DRAGEN Methylation Pipeline

The epigenetic methylation of cytosine bases in DNA can have a dramatic effect on gene expression, and bisulfite sequencing is the gold standard for detecting epigenetic methylation patterns at single-base resolution. This technique involves chemically treating DNA with sodium bisulfite, which converts unmethylated cytosine bases to uracil, but does not alter methylated cytosines. Subsequent PCR amplification converts any uracils to thymines.

A bisulfite sequencing library can either be nondirectional or directional. For nondirectional, each double-stranded DNA fragment yields four distinct strands for sequencing, post-amplification, as shown in the following figure:

Nondirectional Bisulfite Sequencing

Bisulfite Watson (BSW), reverse complement of BSW (BSWR),
Bisulfite Crick (BSC), reverse complement of BSC (BSCR)

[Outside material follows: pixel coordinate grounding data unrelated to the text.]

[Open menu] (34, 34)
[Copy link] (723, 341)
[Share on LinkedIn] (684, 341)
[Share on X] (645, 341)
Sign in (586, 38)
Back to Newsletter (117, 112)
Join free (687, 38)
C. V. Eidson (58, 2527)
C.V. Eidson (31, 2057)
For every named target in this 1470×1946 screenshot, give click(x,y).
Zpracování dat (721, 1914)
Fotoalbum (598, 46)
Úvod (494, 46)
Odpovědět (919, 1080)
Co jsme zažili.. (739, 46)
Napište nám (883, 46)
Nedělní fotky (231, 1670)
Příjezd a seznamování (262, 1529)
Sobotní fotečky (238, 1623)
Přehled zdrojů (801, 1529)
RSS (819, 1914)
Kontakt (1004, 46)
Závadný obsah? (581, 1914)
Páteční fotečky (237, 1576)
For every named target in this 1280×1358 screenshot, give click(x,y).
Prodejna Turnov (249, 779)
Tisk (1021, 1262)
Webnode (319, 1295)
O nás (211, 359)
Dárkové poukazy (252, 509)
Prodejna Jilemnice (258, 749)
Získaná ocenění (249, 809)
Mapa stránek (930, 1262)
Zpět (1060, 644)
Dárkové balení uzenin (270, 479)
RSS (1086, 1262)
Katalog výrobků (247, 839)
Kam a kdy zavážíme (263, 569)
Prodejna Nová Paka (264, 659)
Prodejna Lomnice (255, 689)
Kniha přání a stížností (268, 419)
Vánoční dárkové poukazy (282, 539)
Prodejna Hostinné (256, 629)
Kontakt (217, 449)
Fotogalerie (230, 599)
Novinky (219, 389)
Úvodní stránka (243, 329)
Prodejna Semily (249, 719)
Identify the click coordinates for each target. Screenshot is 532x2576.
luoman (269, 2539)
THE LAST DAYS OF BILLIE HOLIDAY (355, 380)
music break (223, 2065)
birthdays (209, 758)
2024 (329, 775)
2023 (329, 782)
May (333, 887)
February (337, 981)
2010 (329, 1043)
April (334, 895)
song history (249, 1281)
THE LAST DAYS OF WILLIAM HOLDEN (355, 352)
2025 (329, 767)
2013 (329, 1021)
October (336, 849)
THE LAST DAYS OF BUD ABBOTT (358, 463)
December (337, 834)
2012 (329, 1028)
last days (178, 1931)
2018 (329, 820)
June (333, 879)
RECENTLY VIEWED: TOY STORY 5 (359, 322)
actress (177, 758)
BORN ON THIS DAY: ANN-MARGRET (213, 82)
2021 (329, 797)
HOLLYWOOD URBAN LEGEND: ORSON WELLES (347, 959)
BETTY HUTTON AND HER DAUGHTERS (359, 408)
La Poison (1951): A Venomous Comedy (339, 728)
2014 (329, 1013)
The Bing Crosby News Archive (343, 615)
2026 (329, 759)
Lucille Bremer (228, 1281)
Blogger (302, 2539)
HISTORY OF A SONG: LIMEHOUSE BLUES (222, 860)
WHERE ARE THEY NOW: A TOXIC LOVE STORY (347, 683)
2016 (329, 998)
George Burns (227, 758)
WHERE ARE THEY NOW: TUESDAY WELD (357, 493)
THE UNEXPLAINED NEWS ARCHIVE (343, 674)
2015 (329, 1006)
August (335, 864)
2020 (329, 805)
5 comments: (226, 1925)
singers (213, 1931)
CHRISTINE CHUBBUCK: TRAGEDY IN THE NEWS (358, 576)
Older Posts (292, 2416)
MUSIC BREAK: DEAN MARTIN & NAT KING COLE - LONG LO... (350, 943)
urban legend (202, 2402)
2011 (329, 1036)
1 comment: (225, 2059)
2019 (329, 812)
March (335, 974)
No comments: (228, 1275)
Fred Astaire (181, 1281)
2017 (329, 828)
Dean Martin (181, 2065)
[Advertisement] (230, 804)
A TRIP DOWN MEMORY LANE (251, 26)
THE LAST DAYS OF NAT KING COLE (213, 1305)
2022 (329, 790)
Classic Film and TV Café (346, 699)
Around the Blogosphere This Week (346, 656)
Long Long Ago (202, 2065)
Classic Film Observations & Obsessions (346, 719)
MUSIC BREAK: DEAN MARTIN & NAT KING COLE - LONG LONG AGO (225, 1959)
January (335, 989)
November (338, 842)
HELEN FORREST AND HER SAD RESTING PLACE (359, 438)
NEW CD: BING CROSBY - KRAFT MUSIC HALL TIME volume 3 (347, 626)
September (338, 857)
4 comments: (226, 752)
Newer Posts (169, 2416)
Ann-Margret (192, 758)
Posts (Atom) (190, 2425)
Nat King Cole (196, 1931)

For directional libraries, the four strand types are generated, but adapters are attached to the DNA fragments such that only the BSW and BSC strands are sequenced (Lister protocol). Less commonly, the BSWR and BSCR strands are selected for sequencing (eg, PBAT).

BSW and BSC strands:

A, G, T:  unchanged
Methylated C remains C
Unmethylated C converted to T

BSWR and BSCR strands:

Bases complementary to original Watson/Crick A, G, T bases remain unchanged
G complementary to original Watson/Crick methylated C remains G
G complementary to original Watson/Crick unmethylated C becomes A

Standard DNA sequencing is used to produce sequencing reads. Reads containing more methylated C’s or G’s complementary to methylated C’s are less drastically affected by the bisulfite treatment, and have a higher likelihood of mapping to the reference than reads with more bases affected. The standard protocol to minimize this mapping bias is to perform multiple alignments per read, where specific combinations of read and reference genome bases are converted in-silico prior to each alignment run. Each alignment run has a set of constraints and base-conversions that corresponds to one of the bisulfite+PCR strand types expected from the protocol. By comparing the per read (pair) alignments across runs, DRAGEN determines the best alignment, and most likely, strand type for each read or read pair. DRAGEN can then use the alignments and strands for downstream methylation calling.